There are various methods available to cover loads on flatbeds of trailers, including manual tarping, rack and trap kits, sliders, roll-up tarps, curtain side tarps, and automatic tarping machines. Each of these methods has different strengths and limitations. The tarping system used typically depends on load configuration. The most common tarping method continues to be manual tarping because it is most versatile. Regardless of the type of tarping system used, loads must be secured with straps. The strapping task also has some inherent hazards but is not included in this study as it is required for all tarping methods.

As part of a larger researcher-workplace collaborative project on the prevention for MSDs in the transportation sector, an ergonomic change team at a flatbed trucking company identified tarping as a job that required further investigation to reduce risks. A study was conducted to compare manual tarping and un-tarping to two alternative tarping methods, rack and tarp kit and sliders tarping system. The demands of the three different tarping systems were evaluated through a study which consisted of ten truck drivers covering the load on the flatbed trailer using the three different tarping systems. Multiple measures were used to characterize the three tarping systems, including required forces measured with a digital force gauge, injury risk which was assessed by peak, average and cumulative loads and muscle activity of the wrist, lower back and upper trapezius, heart rate, exposure to fall hazards, and drivers’ preference based on demand and injury risk reduction.

Description of the Case

Description of tarping methods and required forces:

Manual Tarping

To manually tarp a load on a flatbed trailer, the driver must first retrieve the tarp which is often stored at the front headboard of the trailer and secured with a strap. A winch bar is used to loosen the straps which are securing the folded tarps, and then the straps are thrown over the trailer and wound up. The weight of the tarp depends on the tarp fabric and size. The flatbed trailer with a full load can be covered with either two large tarps, which are 7.3 m x 10.7 m in dimension, each weighing approximately 60 kg, or three small tarps, which are 7.3 m x 7.3 m in dimension, each weighing about 44 kg.

▸ Information given
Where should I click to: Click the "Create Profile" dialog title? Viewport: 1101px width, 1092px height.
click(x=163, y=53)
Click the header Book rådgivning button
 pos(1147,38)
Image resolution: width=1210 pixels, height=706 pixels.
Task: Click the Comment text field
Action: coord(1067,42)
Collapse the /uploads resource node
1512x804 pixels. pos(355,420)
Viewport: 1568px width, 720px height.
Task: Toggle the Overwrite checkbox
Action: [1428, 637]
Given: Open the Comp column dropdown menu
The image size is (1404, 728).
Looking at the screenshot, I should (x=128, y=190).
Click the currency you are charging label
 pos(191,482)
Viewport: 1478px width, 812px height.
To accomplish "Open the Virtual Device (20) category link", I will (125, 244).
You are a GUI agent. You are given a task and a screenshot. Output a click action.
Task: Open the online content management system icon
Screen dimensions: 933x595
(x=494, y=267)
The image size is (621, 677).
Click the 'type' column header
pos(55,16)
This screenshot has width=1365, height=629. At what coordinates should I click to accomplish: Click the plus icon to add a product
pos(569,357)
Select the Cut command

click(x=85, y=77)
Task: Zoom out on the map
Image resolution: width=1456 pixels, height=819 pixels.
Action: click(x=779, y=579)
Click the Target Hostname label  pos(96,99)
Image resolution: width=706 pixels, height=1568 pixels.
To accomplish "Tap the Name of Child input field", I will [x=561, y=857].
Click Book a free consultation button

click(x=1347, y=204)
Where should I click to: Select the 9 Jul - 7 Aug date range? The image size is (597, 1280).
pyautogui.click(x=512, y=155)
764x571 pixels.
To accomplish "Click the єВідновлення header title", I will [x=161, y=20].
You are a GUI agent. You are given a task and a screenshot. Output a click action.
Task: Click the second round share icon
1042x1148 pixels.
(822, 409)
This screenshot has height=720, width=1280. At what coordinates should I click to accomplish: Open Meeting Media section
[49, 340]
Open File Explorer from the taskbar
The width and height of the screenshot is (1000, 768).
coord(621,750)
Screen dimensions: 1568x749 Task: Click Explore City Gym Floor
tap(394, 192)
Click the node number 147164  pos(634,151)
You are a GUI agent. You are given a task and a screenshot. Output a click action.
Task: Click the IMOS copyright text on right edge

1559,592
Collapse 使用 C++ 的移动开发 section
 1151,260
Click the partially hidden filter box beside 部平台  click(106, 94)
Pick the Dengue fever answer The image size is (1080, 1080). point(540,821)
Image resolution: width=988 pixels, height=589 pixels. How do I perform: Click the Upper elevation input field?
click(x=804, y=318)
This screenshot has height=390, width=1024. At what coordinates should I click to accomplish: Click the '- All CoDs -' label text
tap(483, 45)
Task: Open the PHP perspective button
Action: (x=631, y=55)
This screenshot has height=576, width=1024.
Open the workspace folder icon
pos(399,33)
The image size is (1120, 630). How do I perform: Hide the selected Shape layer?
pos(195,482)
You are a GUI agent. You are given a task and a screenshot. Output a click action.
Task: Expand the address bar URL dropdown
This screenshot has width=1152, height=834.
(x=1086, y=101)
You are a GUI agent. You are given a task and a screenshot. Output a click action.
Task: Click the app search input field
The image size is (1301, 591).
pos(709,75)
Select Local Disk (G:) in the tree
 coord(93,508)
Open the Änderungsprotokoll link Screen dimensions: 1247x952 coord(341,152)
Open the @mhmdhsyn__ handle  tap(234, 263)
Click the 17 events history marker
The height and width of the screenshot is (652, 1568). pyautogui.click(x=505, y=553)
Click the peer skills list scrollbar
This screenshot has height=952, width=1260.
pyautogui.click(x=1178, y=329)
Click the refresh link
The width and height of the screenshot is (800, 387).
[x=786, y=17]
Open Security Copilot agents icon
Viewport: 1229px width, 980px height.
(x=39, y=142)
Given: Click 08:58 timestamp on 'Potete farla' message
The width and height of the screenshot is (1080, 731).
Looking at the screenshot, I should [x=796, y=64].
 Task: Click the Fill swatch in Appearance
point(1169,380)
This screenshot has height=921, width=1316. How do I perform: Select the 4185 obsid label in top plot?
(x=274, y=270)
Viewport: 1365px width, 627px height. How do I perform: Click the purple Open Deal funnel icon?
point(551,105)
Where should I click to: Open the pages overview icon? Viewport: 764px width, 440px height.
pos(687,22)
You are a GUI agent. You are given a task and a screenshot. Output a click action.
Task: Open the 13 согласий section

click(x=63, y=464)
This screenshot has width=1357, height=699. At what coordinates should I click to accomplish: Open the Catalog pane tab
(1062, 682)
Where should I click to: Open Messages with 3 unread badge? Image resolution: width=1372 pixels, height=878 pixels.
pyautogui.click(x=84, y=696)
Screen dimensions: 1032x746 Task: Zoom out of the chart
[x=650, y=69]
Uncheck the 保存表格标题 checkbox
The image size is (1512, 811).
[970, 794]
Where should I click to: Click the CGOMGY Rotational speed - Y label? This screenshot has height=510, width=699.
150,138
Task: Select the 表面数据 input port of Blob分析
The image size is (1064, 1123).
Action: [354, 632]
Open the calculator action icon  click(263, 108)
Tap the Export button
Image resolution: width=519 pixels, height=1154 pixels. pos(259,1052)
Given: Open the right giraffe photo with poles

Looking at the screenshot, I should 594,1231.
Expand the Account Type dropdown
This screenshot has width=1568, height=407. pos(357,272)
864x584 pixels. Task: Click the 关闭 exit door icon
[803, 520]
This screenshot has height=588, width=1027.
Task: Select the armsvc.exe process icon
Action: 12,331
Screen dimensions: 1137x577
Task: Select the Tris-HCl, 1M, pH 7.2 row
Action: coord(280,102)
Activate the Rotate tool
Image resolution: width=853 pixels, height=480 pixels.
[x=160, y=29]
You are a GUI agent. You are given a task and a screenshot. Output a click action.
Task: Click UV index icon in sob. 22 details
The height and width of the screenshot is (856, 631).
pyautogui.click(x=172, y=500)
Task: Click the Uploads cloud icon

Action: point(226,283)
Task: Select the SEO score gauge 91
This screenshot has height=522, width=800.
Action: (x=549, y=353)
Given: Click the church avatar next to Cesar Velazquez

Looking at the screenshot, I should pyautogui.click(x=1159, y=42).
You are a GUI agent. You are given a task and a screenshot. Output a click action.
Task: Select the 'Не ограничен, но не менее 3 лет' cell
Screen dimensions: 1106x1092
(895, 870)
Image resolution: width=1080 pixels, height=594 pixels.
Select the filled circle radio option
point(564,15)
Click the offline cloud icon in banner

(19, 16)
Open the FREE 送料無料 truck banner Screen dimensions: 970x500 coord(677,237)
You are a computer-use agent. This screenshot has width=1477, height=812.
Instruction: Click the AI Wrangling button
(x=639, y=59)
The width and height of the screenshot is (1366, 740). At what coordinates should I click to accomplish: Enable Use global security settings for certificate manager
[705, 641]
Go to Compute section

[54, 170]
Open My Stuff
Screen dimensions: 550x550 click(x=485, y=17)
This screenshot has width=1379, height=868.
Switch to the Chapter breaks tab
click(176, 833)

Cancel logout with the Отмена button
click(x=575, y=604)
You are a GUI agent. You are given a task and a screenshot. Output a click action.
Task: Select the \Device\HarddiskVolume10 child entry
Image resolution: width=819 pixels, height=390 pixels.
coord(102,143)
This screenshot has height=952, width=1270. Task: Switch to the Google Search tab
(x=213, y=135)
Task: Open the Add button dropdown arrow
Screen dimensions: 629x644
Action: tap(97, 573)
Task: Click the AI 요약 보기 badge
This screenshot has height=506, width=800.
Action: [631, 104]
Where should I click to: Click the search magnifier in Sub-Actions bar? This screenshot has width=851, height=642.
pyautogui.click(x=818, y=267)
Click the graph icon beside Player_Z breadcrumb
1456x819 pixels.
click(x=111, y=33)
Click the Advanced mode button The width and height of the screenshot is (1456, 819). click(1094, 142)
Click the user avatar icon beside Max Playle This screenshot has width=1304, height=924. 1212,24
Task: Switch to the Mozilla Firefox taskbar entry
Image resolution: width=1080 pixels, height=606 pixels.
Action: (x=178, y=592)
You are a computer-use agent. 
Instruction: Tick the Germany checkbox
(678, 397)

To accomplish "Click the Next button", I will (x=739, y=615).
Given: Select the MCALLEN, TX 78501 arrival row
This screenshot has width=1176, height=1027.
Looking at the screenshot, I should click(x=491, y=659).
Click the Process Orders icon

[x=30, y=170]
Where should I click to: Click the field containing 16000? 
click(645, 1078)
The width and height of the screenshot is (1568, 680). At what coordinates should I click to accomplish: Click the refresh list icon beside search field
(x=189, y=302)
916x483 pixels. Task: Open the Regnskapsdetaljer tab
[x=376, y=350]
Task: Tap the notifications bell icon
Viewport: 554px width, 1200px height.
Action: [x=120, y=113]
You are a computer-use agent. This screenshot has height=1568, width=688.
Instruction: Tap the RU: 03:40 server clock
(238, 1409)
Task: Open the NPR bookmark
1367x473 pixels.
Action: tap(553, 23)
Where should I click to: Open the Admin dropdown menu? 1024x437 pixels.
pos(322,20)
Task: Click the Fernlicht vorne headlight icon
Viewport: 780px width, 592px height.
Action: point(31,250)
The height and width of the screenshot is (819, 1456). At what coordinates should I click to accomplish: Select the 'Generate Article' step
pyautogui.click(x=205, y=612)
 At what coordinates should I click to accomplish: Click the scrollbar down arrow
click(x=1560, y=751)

▸ Objective A
Answer these questions about the flatbed tarping text:
(i) Which tarping method is the most common?
(ii) How many truck drivers took part in the study?
(iii) About how much does each of the two large tarps weigh?
▸ Objective B
Please reproduce the part of the flatbed tarping text from "Description of the" up to and including "about 44 kg.".

▸ Written reply A
(i) Manual tarping
(ii) Ten
(iii) About 60 kg

▸ Written reply B
Description of the Case

Description of tarping methods and required forces:

Manual Tarping

To manually tarp a load on a flatbed trailer, the driver must first retrieve the tarp which is often stored at the front headboard of the trailer and secured with a strap. A winch bar is used to loosen the straps which are securing the folded tarps, and then the straps are thrown over the trailer and wound up. The weight of the tarp depends on the tarp fabric and size. The flatbed trailer with a full load can be covered with either two large tarps, which are 7.3 m x 10.7 m in dimension, each weighing approximately 60 kg, or three small tarps, which are 7.3 m x 7.3 m in dimension, each weighing about 44 kg.